Nothing
#' Quantify and compare shape change trajectories
#'
#' Function estimates attributes of multivariate trajectories
#'
#' The function quantifies multivariate trajectories from a set
#' of observations, and assesses variation
#' in attributes of the trajectories via RRPP. A trajectory is defined
#' by a sequence
#' of points in the data space. These trajectories can be quantified for
#' various attributes (their size, orientation,
#' and shape), and comparisons of these attribute enable the statistical
#' comparison of shape change
#' trajectories (Collyer and Adams 2007; Adams and Collyer 2007;
#' Adams and Collyer 2009; Turner et al. 2010; Collyer and Adams 2013).
#'
#' This function is a modified version of \code{\link{pairwise}}, retaining
#' the least squares (LS) means as trajectory points.

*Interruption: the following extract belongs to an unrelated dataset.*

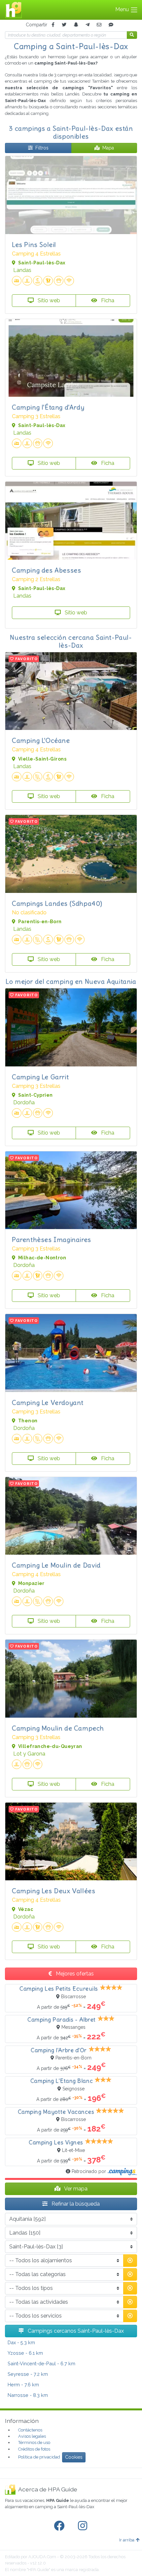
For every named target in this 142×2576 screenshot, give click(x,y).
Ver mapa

#' Analysis starts with a \code{\link{lm.rrpp}} fit (but a procD.lm fit from
#' geomorph can also be used). LS means are calculated using a grouping
#' variable. Data can be trajectories, as a start(sensu Adams and Cerney 2007),
#' or trajectories can be calculated from data using a factorial model
#' (in which case
#' trajectory points are defined by factor levels).
#'
#' This function produces statistics that can be summarized with the
#' \code{\link{summary.trajectory.analysis}} function. The summaries
#' are consistent with those in the \code{\link{summary.pairwise}}
#' function, pertaining to trajectory attributes including,
#' magnitude difference (MD), the difference in path lengths of trajectories;
#' trajectory correlations (TC), better
#' thought of as angular differences between trajectory principal axes; and if
#' trajectories have three or more points,
#' shape difference (SD), the square root of summed squared point differences,
#' after scaling, centering, and rotating trajectories. The SD is
#' the "Procrustes" distance between trajectories (Adams and Collyer 2009),
#' much the same way as the shape difference between anatomical landmark
#' configurations in geometric morphometrics. If attribute = "TC" is chosen
#' for the summary, then the angle type ("rad" or "deg",
#' can be chosen for either radians and degrees, respectively, to return
#' angles between principal axes.)
#'
#' Plotting can be performed with \code{\link{plot.trajectory.analysis}} and
#' \code{\link{add.trajectories}}. The former
#' plots all principal component scores for the data, and allows point-by-point
#' control of plot parameters. The later
#' adds trajectories points and lines, with constrained control. By saving the
#' plot.trajectory.analysis
#' object, plotting information can be retained and advanced plotting can be
#' performed. See examples below.
#'
#' @param fit A linear model fit using \code{\link{lm.rrpp}}.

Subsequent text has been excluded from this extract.